What I found most interesting (and humbling) about the book was how black men like Norris's father fought in WWII for social justice overseas and then returned home to severe discrimination and danger in their own home towns. Makes me want to find war veterans everywhere and thank them for their service--both abroad and at home--appropriate for this Veteran's Day.
Mentioning familiar places like Ensley and Crestline Village, the book took on a local feel, although Birmingham's racial past is nothing to be proud of. In fact, I was appalled that in the memorable past such things happened as Norris describes in the book. I haven't been to our Civil Rights Institute in years, but this book has inspired me to go back soon, if nothing else to pay homage to those who lived through such horrific times and to remind myself that issues of race in the South are still present in more subtle ways.
Somebody Told Me by Rick Bragg
I recently discovered Rick Bragg, a Southern author who has written for a series of big newspapers, including the New York Times, in addition to writing memoirs. Somebody Told Me is a compilation of some of his best news stories, covering all sorts of injustices and human interest stories from the '90s. I have to admit that I skipped the chapter on Susan Smith (I just couldn't stomach them with a child on the way), but the rest of the stories were fabulously written. The chapters are divided by topic (race relations, aging, school-age children, etc.) and each chapter has a handful (or two) of 2-3 page stories, making it easy to slip in a quick story any time of day. I highly recommend this book, although beware: most of the stories are sad ones and some will make you downright angry.

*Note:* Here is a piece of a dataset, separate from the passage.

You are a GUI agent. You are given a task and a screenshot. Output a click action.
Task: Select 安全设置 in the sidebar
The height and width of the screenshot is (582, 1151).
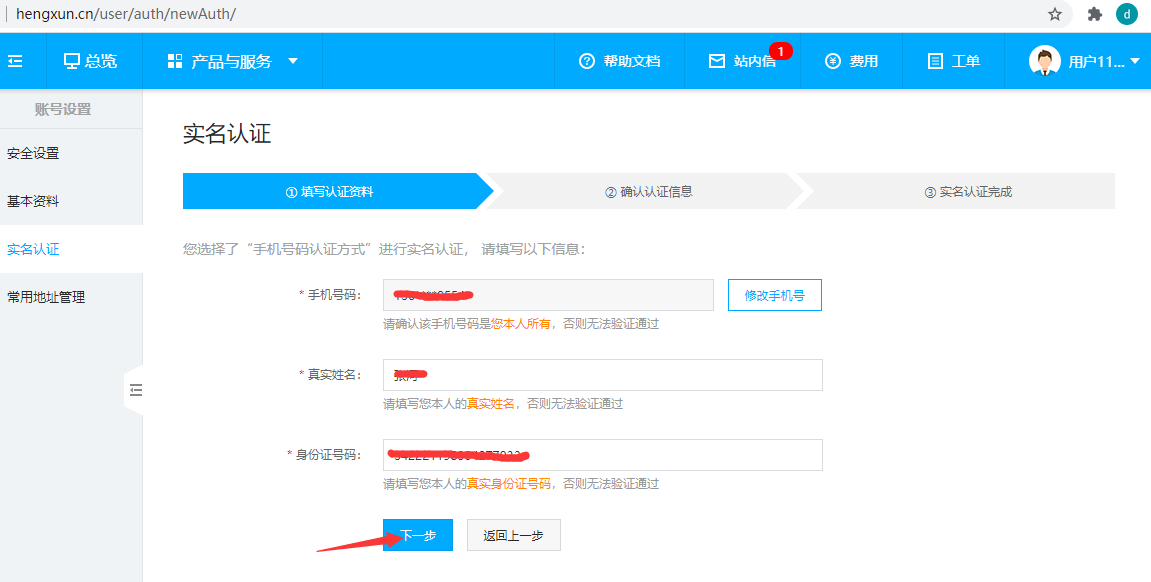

The Rest of God by Mark Buchanan
My friend, Christen, recommended this book to me, and, while I'm typically a writing snob when it comes to Christian literature, I have to say that this one was actually fairly well written. Unfortunately, I read this book several months ago and since I borrowed it, I didn't get the chance to underline and interact with the text like I usually do, so my memory of this book is in broad strokes at best and won't do it nearly enough justice.
As the title suggests, the book is about theSabbath, but more than just the day-of -the-week kind of Sabbath; it's about slowing down life, taking time to gain perspective, carving out moments for various kinds of rest, taking time to see God in the moments of our lives. Buchanan steers away from a do's and don't's list for what a Sabbath should look like and instead asks this question: is what I'm doing life-giving or life-sucking? If it's life-giving, then it is a Sabbath (day or mindset) activity. So, what might be life-giving to me (writing) could be life-sucking to another. Or what might be life-giving to my husband (yard work) might be life-sucking to me. I liked taking time to contemplate what in my life is life-giving and finding so many different ways to experience Sabbath rest.
So, that's what I've been reading. What have you been reading lately? Any books I need to add to the stack on my bedside table?